Many (read: not enough) years ago, I worked in customer service for a mobile carrier. If you've had mobile service, you likely know that if you stay with a certain company for a fairly long time, pay your bills on time, and generally be unremarkable, you get various deals and discounts on handsets and plans. In general these deals aren't anything special and you're most likely getting the same sort of discounts as you would if you were a brand new customer. There's exceptions, especially if there's been some massive faux pas on our part like erroneous charges or poor support, but as a rule, if all's been good for two years, you get a new phone. Don't like your plan? We've probably got a better one by now. You get the idea.
One day I got a call from a woman who wanted in on this, noting that she'd been with us for many years and was, by her measure, a good customer. This was generally true, so I asked if she was looking to upgrade or change her plan to something new. She got a bit frustrated and stuttered to find her words before belting out something along the lines of, "Do something for me." Essentially, she was trying very hard not to say she wanted something for nothing. She was expecting a free month or a phone without having to renew a contract... it was very awkward and there wasn't that much we could do for her that we wouldn't give to anyone else. She wanted special treatment for being unremarkable. Annoying, yes, but funny to look back on. I bring this up to give you a kind of contrast to a similar yet far more crass call I got sometime later from someone in the same standing.
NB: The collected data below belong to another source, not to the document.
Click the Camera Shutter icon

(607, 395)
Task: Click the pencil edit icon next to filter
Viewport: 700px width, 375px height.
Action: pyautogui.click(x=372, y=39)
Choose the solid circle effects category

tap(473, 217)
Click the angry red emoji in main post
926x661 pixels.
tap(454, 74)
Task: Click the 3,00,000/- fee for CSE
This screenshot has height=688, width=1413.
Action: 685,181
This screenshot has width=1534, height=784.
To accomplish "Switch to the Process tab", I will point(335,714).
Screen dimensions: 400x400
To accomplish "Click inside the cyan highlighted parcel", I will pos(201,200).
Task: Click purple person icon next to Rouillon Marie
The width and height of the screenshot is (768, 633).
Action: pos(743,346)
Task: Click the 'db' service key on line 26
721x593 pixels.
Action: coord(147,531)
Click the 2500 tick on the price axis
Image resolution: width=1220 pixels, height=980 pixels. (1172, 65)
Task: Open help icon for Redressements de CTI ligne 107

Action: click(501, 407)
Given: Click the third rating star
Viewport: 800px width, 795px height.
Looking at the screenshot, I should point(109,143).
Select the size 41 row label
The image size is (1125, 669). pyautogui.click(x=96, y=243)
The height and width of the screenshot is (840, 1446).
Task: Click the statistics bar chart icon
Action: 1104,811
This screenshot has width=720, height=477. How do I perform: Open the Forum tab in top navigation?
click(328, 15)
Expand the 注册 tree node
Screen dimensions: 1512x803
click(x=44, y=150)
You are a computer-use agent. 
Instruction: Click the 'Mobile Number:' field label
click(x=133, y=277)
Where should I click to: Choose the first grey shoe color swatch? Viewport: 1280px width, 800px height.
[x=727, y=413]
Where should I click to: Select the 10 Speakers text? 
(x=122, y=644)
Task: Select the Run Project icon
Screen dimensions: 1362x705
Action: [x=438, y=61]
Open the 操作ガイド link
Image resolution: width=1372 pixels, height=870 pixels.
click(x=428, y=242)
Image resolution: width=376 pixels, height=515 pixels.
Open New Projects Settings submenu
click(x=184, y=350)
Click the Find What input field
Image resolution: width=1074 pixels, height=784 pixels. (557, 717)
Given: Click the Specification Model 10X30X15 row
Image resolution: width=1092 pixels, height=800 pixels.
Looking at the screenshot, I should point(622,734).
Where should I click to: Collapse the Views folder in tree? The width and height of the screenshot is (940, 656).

This guy comes on the line, gives me his info while I go over his account, and I ask him what we can do for him. Like the lady from before, he knows he's been with us a while and wants... something for it, but he wants us to make the offer so he has a better bargaining position. Again, funny if annoying. Like the other call, he's not being very specific about what offers he's interested in, and mentioning new plans and devices is not impressing him. He gets very annoyed, like I've insulted him by having the nerve to offer the same deals we give to anybody else who's been with us that long. That's when he says this:
"I've dropped my pants and I'm telling you to please me."
Okay, obviously, he doesn't mean this literally (hard to do over a phone, anyway) and I might have given him the benefit of the doubt that he's only even making this remark because I'm a guy, that if he'd been connected to a woman, it'd be a different story... but given what followed, I'm not sure. As you may expect, this comment caught me totally off-guard, and I didn't even know what to say for a few moments. At first, I wasn't sure if I heard him right, so while I'm scrolling through our handbook on what exactly does and doesn't constitute harassment, I ask, "Say that again, please?"
If you've ever worked in a call center worth its salt before, you know most of them are pretty good about jumping on harassment of operators. Venting and joking around with callers is obviously fine so long as they're the ones starting it, but there are limits and it's often better to err on the side of caution. It's very easy for some off-color slip of the tongue to gradually become something worse. We're friendly, but not your friends, if that makes sense. I'm no prude, and what he had to say didn't necessarily offend me on a personal level, and I could well have ignored it, taken it as simply a crude metaphor, and carried on with the call. However, part of me figured that if I ignored this, what else would I be ignoring? What else would slip through? I've taken thousands of calls, and no one ever pulled a Willum Jeffy Clinton during the exchange. This was definitely breaking policy. If I give someone the impression this is okay, the mess is going to roll downhill and I make things worse for someone down the line. Still, maybe he slipped up, or was trying to "feel the crowd" as comedians say, getting an idea for what would or wouldn't get under my skin.
He repeated exactly what he said, along with a, "You heard me!" in front of it.
Okay, now it's on like Donkey Kong. I'm angry now. He's doubling down. I'm writing down what he's said in my notes while reciting the harassment script before giving my manager a buzz. Of course, the caller interrupts and acts like he's done nothing wrong. I told him what he said is not appropriate for how we run and operate our service and we will not tolerate such beha--And this is the part where he brags about how he runs his own business and that this is not a big deal. He says he talks like this all the time when doing business.
With a deliberate air of, 'Oh, well, please, by all means, enlighten me about a normal day at the office for you,' I probe, "Really? This is how business deals go for you? You talk to your employees this way?"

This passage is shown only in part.